▸ **Problem requirements**
Count the lines in the material that contain the string "width", treating case as significant, and give only the number.

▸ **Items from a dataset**
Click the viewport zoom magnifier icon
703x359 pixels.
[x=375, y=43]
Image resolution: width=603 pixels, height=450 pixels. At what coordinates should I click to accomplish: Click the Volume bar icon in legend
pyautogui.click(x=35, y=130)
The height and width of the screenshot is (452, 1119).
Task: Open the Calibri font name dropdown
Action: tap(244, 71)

▸ **Written response**
2